DB2 - Problem description
| Problem IT02770 | Status: Closed |
CRASH DUE TO MEMORY CORRUPTION DURING PARALLEL HSJN | |
| product: | |
DB2 FOR LUW / DB2FORLUW / A10 - DB2 | |
| Problem description: | |
If smp mode is enabled (database manager configuration setting
for INTRA_PARALLEL is set to ON), and a query is run that
contains a hash join, then the hash join logic will be run in
parallel using multiple db2 agents.
There exists a timing issue in this setup where if the very
first agent to start initializating the hash join is currently
working, and then if one of the other agents working on the hash
join is interrupted, then there is a logic problem in the error
handling and cleanup processing that results in freeing memory
while the first agent is still doing the initialization work.
This leads to the agents making changes to memory incorrectly.
And this issue is a regression of IC92447, IC92731, IC95345 on
the following db2 level.
- v97 fp9
- v10.1 fp3 and fp4
- v10.5 fp3 and fp4
Since the problem is a memory corruption, a variety of
possible crash symptoms may result.

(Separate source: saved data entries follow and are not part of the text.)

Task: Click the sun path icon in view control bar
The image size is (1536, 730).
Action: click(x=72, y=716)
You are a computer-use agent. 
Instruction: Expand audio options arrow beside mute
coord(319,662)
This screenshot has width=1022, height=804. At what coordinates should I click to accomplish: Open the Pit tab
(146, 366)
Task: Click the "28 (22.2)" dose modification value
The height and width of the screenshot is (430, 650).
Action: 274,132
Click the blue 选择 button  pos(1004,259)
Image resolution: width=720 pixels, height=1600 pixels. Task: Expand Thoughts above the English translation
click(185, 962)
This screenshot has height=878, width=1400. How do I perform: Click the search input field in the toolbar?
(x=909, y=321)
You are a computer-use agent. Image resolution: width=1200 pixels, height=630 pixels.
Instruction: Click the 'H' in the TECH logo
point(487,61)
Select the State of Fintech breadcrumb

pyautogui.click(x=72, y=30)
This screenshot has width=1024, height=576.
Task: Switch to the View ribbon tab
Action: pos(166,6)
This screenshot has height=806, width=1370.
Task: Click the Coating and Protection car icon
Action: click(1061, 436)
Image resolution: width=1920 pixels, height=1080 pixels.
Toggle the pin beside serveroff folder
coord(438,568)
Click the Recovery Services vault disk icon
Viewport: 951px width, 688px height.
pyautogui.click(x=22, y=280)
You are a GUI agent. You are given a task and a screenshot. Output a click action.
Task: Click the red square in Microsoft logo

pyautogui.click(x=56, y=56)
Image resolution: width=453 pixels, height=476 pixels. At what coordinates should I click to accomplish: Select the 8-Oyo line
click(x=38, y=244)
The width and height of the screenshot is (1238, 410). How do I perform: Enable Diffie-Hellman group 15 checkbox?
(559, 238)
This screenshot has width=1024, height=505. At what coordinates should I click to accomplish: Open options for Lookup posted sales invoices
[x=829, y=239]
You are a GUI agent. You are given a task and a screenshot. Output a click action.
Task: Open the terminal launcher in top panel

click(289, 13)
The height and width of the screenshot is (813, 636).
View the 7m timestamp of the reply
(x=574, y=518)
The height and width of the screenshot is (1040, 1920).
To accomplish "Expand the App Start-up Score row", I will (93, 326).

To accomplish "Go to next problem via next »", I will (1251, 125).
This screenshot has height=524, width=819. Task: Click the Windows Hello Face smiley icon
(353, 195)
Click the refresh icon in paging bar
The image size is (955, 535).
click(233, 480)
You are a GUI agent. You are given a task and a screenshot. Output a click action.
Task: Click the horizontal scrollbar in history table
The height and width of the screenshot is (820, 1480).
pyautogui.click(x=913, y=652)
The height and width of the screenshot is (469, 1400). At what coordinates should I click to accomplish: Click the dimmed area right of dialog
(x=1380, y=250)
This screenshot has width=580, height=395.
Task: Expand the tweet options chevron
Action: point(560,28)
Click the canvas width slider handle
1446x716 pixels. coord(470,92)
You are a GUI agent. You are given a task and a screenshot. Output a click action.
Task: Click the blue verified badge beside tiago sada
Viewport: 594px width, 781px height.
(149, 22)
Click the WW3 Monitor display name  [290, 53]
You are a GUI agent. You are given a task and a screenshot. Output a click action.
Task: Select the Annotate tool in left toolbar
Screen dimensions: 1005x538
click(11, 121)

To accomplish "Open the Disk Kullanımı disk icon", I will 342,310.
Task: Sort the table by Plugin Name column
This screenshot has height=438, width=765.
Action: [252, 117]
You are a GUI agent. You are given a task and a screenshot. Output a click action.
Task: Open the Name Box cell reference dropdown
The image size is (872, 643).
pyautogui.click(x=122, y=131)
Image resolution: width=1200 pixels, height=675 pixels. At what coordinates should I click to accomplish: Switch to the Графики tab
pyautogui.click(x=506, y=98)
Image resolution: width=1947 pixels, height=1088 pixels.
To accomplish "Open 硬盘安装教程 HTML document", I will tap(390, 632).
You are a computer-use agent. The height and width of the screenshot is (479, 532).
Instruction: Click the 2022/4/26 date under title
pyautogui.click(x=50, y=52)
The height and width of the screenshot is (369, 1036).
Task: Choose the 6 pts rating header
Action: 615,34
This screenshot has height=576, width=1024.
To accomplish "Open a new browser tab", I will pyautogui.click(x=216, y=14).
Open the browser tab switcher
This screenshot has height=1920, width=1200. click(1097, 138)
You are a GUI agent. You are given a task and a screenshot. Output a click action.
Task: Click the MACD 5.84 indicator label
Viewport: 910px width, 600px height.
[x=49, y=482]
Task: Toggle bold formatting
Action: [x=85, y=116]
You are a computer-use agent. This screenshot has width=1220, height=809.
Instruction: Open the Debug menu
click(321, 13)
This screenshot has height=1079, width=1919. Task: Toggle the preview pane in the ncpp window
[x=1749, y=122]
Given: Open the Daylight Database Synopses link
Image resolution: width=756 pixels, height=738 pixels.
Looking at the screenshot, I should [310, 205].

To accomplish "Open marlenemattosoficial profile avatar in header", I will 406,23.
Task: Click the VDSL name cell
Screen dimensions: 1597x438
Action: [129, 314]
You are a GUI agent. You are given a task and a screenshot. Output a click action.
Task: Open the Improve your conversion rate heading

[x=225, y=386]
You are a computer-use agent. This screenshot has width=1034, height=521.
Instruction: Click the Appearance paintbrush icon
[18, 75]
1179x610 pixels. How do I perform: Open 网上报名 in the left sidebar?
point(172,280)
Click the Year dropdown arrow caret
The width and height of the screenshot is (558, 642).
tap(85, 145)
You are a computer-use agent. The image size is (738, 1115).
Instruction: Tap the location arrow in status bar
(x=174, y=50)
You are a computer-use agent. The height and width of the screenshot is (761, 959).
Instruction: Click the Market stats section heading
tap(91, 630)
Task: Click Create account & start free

The following are the
symptoms that were seen when the problem was discovered:
Sample 1:
sqloCrashOnCriticalMemoryValidationFailure
diagnoseMemoryCorruptionAndCrash
diagnoseMemoryCorruptionAndCrash
.MemTreePut
sqlofmblkEx
sqlofmblkEx
sqleIntrptWaitPostTerm
sqleIntrptWaitPostTerm
sqlri_hsjnClose
sqlrihsjn
sqlriSectInvoke
sqlrr_smp_route
sqlrr_subagent_router
sqleSubRequestRouter
sqleProcessSubRequest
RunEDU
EDUDriver
sqloEDUEntry
Sample 2:
sqloxltc_track
sqlri_hsjnNewTuple
sqlrihsjnpd
.
sqlifnxt
.sqlirdk
.sqldIndexFetch
sqldRowFetch
sqlritaSimplePerm
sqlriExecThread
sqlrihsjn
sqlriExecThread
sqlrihsjn
sqlriExecThread
sqlrihsjn
sqlriSectInvoke
sqlrr_smp_route
sqlrr_subagent_router
sqleSubRequestRouter
sqleProcessSubRequest
RunEDU
EDUDrive
sqloEDUEntry | |
| Problem Summary: | |
**************************************************************** * USERS AFFECTED: * * v10.1 fp3 and fp4 user * **************************************************************** * PROBLEM DESCRIPTION: * * See Error Description * **************************************************************** * RECOMMENDATION: * * Upgrade to db2 Version 10.1 FixPack 5 or higher * **************************************************************** | |
| Local Fix: | |
Any of the following changes can avoid the problem: 1) Turn off intra_parallel or set the query degree to 1 2) diable hash join (query optimization level 3, or db2set DB2_HASH_JOIN=OFF) | |
| Solution | |
Problem was first fixed in Version 10.1 FixPack 5 | |
| Workaround | |
not known / see Local fix | |
| Timestamps | |
Date - problem reported : Date - problem closed : Date - last modified : | 24.06.2014 14.07.2015 14.07.2015 |
| Problem solved at the following versions (IBM BugInfos) | |
| Problem solved according to the fixlist(s) of the following version(s) | |
| 10.1.0.5 |
|